**TEKSTFRAGMENT**

Reizen Noorwegen
Noorwegen, een land net zo ruig als de oude Vikingen die er leefden, met niet minder dan 25.000 kilometer aan kustlijn en ruim 385.000 vierkante kilometers aan ongerept land. Vanaf ontelbare bergen storten massa’s kristalhelder water in slow-motion naar beneden en megalomane cruiseschepen ogen als speelgoed in de machtige fjorden. De megageografie bepaalt bovendien dat de wegen als minuscule streepjes over het landschap kronkelen. Een regelrecht Walhalla voor motorrijders met een groen hart!
Stel, je hebt als vier vrienden de tijd om een weekje door Noorwegen te reizen, maar geen zin in de 999 snelwegkilometers tot de veerboot in Denemarken? Motormaat Roland komt met de oplossing, we hijsen onze Crosstourers op een aanhanger. Een plan dat onmiddellijk onze goedkeuring draagt, ook omdat we dan extra bagage (lees: levensmiddelen voor de eerste reisdag) mee kunnen nemen. En zo rollen we een paar weken later in Hirtshals, gelegen in de kop van Denemarken, aan boord van een splinternieuwe ferry die ons naar Noorwegen zal begeleiden.
Een klein half etmaal later varen we langs de Noorse kust, onder een dik pak wolken dat regelmatig de kraan open draait. In de uitgestrekte branding beuken golven woest op de rotsen. Door het wolkendek straalt de zon soms z’n lichtharpen langzaam over het weidse landschap uit. In de havenstad Stavanger legt de ferry aan, gelukkig is het hier droog. Ondanks dat de rechterhand direct aardig begint te tintelen, blijven de motoren nog even op de aanhanger. De eerste kilometers op Noors asfalt draven we per Zweedse viervoeter. Het landschap langs de kust is licht glooiend en de cultivering ervan ruim van opzet. Baaitjes met witte stranden onderbreken de grillige kuststrook. Tijdens de lunchstop prikkelen we de smaakpapillen met rendiervlees en vrij snel daarna rijden we door beboste heuvels en langs donkere meren. De ruitenwissers van de Zweed zwiepen noodgedwongen, het weer van vandaag verdient geen Nobelprijs. Het licht neemt zienderogen af en de kleuren worden schier. Halverwege de middag arriveren we in het Moi en zodra het ook maar even droog is, worden beide Honda’s bij het gewei gevat en rijden we eindelijk de eerste rondjes op twee wielen. Op de parkeerplaats voor het hotel weliswaar, maar desondanks met kinderlijk genoegen. Noorwegen op twee wielen stemt ons vrolijk. Weergod Thor roffelt dan wel met z’n strijdhamer een galmende donder over de bergen, daarvan zijn wij niet onder de indruk. Althans, tot hij echt nijdig wordt en andermaal zijn blaas over de hele streek ledigt. Tegen een dergelijke goddelijke overmacht kunnen we niet op en houden het daarom maar voor gezien.

**DE OPDRACHT**
Herhaal woordelijk het deel van het reisverslag over Noorwegen tussen "Stel, je hebt" en "Noorwegen zal begeleiden.", beide inbegrepen.

**VERZAMELD MATERIAAL**
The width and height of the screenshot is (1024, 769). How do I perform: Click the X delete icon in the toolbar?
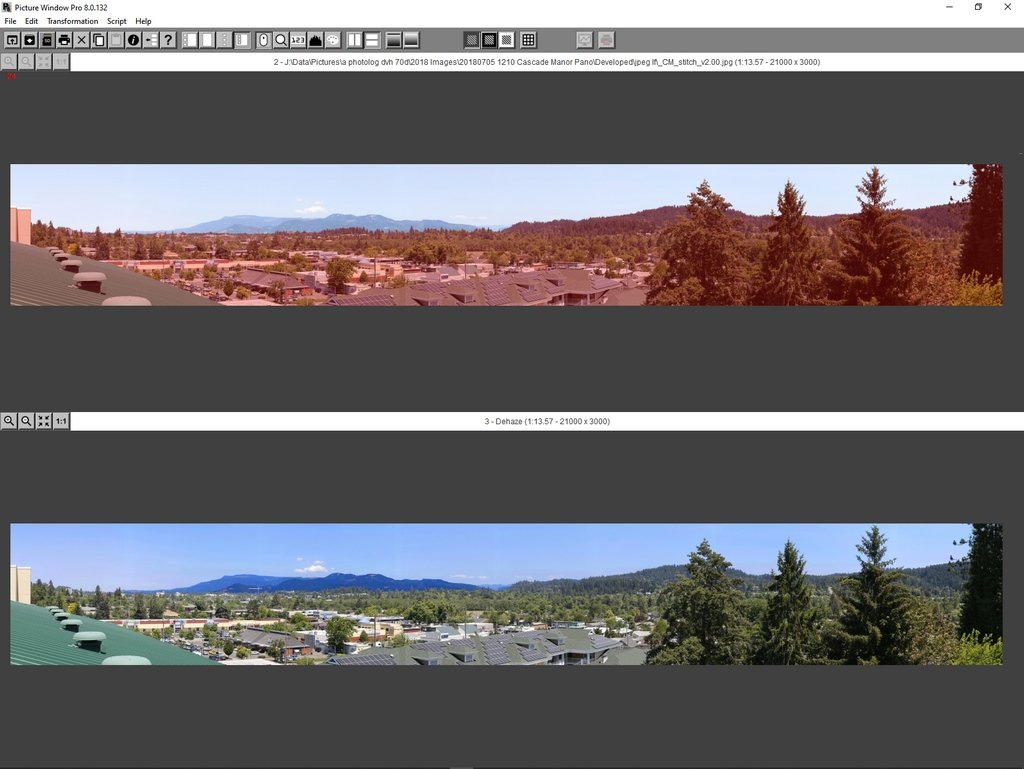tap(82, 40)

**ANTWOORD OP OPDRACHT**
Stel, je hebt als vier vrienden de tijd om een weekje door Noorwegen te reizen, maar geen zin in de 999 snelwegkilometers tot de veerboot in Denemarken? Motormaat Roland komt met de oplossing, we hijsen onze Crosstourers op een aanhanger. Een plan dat onmiddellijk onze goedkeuring draagt, ook omdat we dan extra bagage (lees: levensmiddelen voor de eerste reisdag) mee kunnen nemen. En zo rollen we een paar weken later in Hirtshals, gelegen in de kop van Denemarken, aan boord van een splinternieuwe ferry die ons naar Noorwegen zal begeleiden.